Reading passage Start Marker

Level: 8. If you play a member of a powerful race, your HD count as levels.

Character Generation: 25 points for characteristics (for characters of “normal” races.) Hit points: max for first level, then rolled, but you can take low side of average (e.g. 5 on a d10) if you roll low. Everybody gets two “background” skills which will automatically level up with you. These should be Craft, Knowledge, Profession, or Perform skills not directly related to your character class. One of these should be Profession: Sailor, unless you want to be a comic relief character.

Approach: I’m open to unusual characters. If you want to play a weird race or class, or to do something that the rules don’t allow for very well, we can work it out. As long as you’re more or less balanced against the other PCs, it’s fine. In unusual cases, we may have to sit down together and work out an approach, and then correct it during the campaign. If you’re playing a powerful race, I’ll probably make your stats closer to an “average” member of that race rather than reducing your Hit Dice/levels.

Equipment: You’ll start with 20,000 gp worth of equipment. In addition, each of you will possess a “signature” magic item. This item will be a part of your character and will level up with you. I will assign its stats in game terms, but I want you to tell me its nature, theme, and what sort of abilities you think it should have or eventually acquire.

You must specify the following about the item:

1. Its name.
2. Physical description.
3. How you obtained it.
4. The nature of its powers – some sort of theme that will aid me in selecting powers for it.
5. (Optional) Its history before you obtained it.

If you’re really not interested in the signature item concept, you can opt out and start with 33,000 GP worth of equipment.

Setting: This will be in large part an aquatic/aerial campaign. It would be especially appropriate to have an aquatic or flying character/animal companion/mount. Rangers and druids especially should keep this environment in mind, although we will visit many exotic terrains.

Reading passage End Marker
Material provided Start Marker

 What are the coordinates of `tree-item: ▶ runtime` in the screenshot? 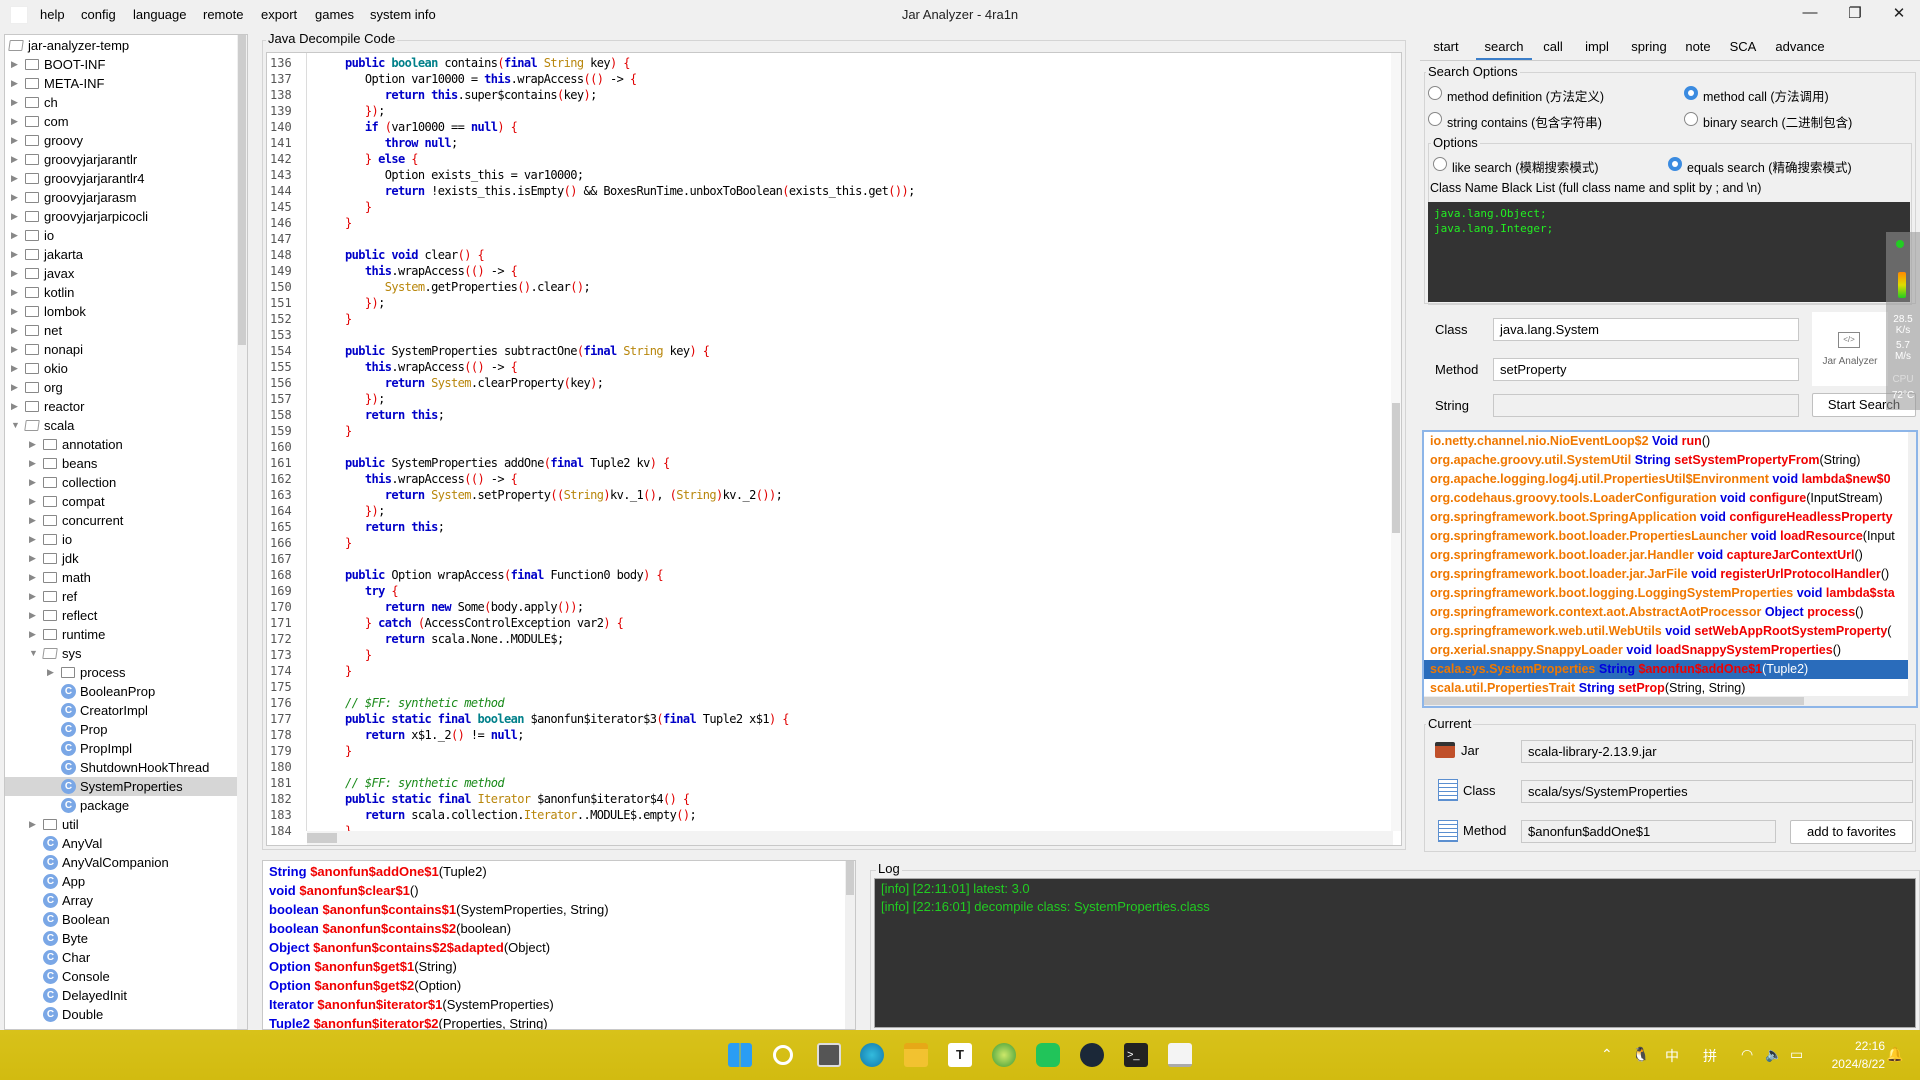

Material provided End Marker

Things to do.
1. Set down, word for word, the part of the campaign notes above that starts at "5. (Optional) Its" and ends at "many exotic terrains.".
2. According to the campaign notes above, why should rangers and druids especially keep the environment in mind? Answer in one to three sentences.

Solutions to each task.
1.
5. (Optional) Its history before you obtained it.

If you’re really not interested in the signature item concept, you can opt out and start with 33,000 GP worth of equipment.

Setting: This will be in large part an aquatic/aerial campaign. It would be especially appropriate to have an aquatic or flying character/animal companion/mount. Rangers and druids especially should keep this environment in mind, although we will visit many exotic terrains.

2. The campaign will be largely aquatic and aerial. For that reason, the notes say an aquatic or flying character, animal companion, or mount would be especially fitting, though the group will also visit many exotic terrains.